# MNIST digits classification using logistic regression

## AUTHOR: Rajesh Bondugula

**This notebook implements classification of MNIST digits using one-vs-all logistic regression.**

In [2]:
# Import numpy and matplotlib modiules.
import scipy.special as scp_spl
import numpy as np
import pandas as pd
import matplotlib.pyplot as plt
from scipy.optimize import fmin_bfgs
from loader import loadmnist
%matplotlib inline

from IPython.core.display import HTML
pd.set_option('display.max_rows', 10)

css ="""
body {
    margin: 0;
    font-family: Helvetica;
}
table.dataframe {
    border-collapse: collapse;
    border: none;
}
table.dataframe tr {
    border: none;
}
table.dataframe td, table.dataframe th {
    margin: 0;
    border: 1px solid white;
    padding-left: 0.25em;
    padding-right: 0.25em;
}
table.dataframe th:not(:empty) {
    background-color: #fec;
    text-align: left;
    font-weight: normal;
}
table.dataframe tr:nth-child(2) th:empty {
    border-left: none;
    border-right: 1px dashed #888;
}
table.dataframe td {
    border: 2px solid #ccf;
    background-color: #f4f4ff;
}"""

HTML('<style>{}</style>'.format(css))


## 1. Load the data set

- Download the data set from [http://yann.lecun.com/exdb/mnist/](http://yann.lecun.com/exdb/mnist/)
- Load the data using loadmnist() from loader.py

In [3]:
# Load the MNIST data.
X_train, y_train = loadmnist('train-images.idx3-ubyte', 'train-labels.idx1-ubyte')
X_test, y_test = loadmnist('t10k-images.idx3-ubyte', 't10k-labels.idx1-ubyte')

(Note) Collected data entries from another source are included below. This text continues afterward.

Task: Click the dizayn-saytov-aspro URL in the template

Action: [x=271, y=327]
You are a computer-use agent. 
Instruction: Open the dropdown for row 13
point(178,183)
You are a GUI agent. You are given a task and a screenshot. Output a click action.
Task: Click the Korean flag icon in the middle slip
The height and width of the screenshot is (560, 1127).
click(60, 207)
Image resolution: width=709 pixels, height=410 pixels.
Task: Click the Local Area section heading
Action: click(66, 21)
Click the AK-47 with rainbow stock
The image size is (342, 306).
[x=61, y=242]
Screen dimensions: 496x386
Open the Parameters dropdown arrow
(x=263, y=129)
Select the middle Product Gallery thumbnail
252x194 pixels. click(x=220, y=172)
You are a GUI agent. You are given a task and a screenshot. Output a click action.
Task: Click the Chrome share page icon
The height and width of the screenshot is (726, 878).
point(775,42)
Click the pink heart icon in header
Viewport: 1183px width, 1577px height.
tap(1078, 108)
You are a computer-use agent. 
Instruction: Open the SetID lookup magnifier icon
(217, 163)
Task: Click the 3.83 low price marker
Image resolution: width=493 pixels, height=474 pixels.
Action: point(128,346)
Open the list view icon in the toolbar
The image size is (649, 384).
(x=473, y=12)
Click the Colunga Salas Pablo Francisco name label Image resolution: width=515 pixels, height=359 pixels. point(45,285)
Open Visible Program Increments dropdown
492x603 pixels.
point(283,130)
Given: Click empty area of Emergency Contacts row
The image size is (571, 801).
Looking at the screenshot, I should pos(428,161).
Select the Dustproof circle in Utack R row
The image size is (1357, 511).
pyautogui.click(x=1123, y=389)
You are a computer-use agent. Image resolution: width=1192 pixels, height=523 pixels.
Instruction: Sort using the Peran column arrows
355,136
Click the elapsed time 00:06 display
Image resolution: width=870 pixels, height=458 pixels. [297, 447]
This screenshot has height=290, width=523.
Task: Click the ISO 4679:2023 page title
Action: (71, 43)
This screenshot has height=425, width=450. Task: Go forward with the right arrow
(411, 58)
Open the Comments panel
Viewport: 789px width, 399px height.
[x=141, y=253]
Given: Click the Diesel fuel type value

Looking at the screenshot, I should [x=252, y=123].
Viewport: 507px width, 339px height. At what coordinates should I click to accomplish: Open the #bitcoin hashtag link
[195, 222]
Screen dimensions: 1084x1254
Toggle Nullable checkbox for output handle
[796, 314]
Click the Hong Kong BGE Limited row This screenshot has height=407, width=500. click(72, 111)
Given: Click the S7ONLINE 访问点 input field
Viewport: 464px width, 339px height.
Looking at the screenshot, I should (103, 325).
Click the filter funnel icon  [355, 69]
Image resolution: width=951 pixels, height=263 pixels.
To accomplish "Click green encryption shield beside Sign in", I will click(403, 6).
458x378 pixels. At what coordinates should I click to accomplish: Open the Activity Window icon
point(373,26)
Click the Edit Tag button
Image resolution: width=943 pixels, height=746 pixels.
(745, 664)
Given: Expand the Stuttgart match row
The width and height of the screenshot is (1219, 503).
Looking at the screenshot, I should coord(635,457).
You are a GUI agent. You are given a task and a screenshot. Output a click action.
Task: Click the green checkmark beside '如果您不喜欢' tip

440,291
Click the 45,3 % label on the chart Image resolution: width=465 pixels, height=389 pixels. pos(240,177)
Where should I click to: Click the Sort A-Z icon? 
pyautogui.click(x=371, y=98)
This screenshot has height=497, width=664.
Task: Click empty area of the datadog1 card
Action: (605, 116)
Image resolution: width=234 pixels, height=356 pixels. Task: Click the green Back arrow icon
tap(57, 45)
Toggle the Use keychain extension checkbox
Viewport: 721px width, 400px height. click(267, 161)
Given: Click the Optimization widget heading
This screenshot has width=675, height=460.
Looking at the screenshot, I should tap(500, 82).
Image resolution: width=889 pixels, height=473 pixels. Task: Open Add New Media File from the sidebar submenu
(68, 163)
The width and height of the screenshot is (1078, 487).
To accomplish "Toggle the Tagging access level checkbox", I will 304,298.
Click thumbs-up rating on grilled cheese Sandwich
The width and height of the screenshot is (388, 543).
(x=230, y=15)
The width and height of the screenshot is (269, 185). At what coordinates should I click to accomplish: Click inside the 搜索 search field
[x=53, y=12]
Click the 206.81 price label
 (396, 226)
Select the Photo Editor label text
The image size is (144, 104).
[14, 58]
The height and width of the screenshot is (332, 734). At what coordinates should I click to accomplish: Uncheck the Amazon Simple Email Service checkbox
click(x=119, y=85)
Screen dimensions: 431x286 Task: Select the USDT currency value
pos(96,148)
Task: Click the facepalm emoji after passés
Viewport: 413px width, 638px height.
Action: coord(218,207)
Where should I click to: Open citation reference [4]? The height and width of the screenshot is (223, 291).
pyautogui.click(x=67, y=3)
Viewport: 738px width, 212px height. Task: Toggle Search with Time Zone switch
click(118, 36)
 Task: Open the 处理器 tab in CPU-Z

## 2. Implement the cost function

$$
J\left(\theta\right) = \frac{1}{m}\sum_{i=1}^{m} \left[-y^{(i)}log\left(h_{\theta}\left(x^{(i)}\right)\right) -\left(1-y^{(i)}\right)log\left(1-h_{\theta}\left(x^{(i)}\right)\right) \right] \\ x^{\left(i\right)} is \: the \: i^{th} sample \: of \:x
$$

In [4]:
def calculate_cost(theta, X, y, lamba_reg=0):
    """The function returns the cost of the logistic regression

       X     : Input array mxn. m rows are number of samples and n features for each sample.
       y     : Original class of the input
       theta : training parameters
    """
    # Get number of rows
    m = X.shape[0]

    # Convert y and theta into vectors.
    y = np.array(y).reshape(len(y), 1)
    theta = np.array(theta).reshape(len(theta), 1)

    # Append ones as first column to input matrix X.
    # This is because theta is (n + 1) x 1 due to the intercept.
    # The feature value for intercept is 1.
    if len(theta) - X.shape[1] == 1:
        X = np.column_stack([np.ones(m), X])

    # Calculate the h(x)
    h = scp_spl.expit(np.dot(X, theta))

    # Due the precision constraints, value close to 1 is rounded to 1 and hence log(1-h) is not defined.
    # We adjust the presision so that log is valid.
    # We pick a small value for which precision is retained. exp(-37) is found by trial and error method.
    # We make sure that none of the values neither 0 nor 1.
    precisoin_adjust_value = np.exp(-37)

    h = np.where(h == 1, 1 - precisoin_adjust_value, h)
    h = np.where(h == 0, precisoin_adjust_value, h)

    # Calculate the cost
    J = sum(-y * np.log(h) - (1 - y) * np.log(1 - h)) / m
    
    # Adjust the cost to add the regularization term
    reg_value = lamba_reg/(2.0 * m) * sum(np.where(np.arange(len(theta)) == 0, 0, theta.flatten()**2))
    return J[0] + reg_value

## 3. Implement the gradient function

$$
    \frac{\partial \: J(\theta)}{\partial \theta _j} = \frac{1}{m}\sum_{i = 1}^{m} \left( h_\theta \left( x^{(i)} \right) - y^{(i)} \right) x_j^{(i)}
$$

$$
    \theta_j := \theta_j - \alpha \frac{\partial \: J(\theta)}{\partial \theta _j}
$$

$$
    h_{\theta}\left(x\right)=\frac{1}{1 + e^{-\theta^{T}x}}
$$

In [5]:
def calculate_gradient(theta, X, y, lambda_reg=0):
    """Calculate the gradient of cost function at theta"""

    # Get number of rows
    m = X.shape[0]

    # Convert y and theta into vectors.
    y = np.array(y).reshape(len(y), 1)
    theta = np.array(theta).reshape(len(theta), 1)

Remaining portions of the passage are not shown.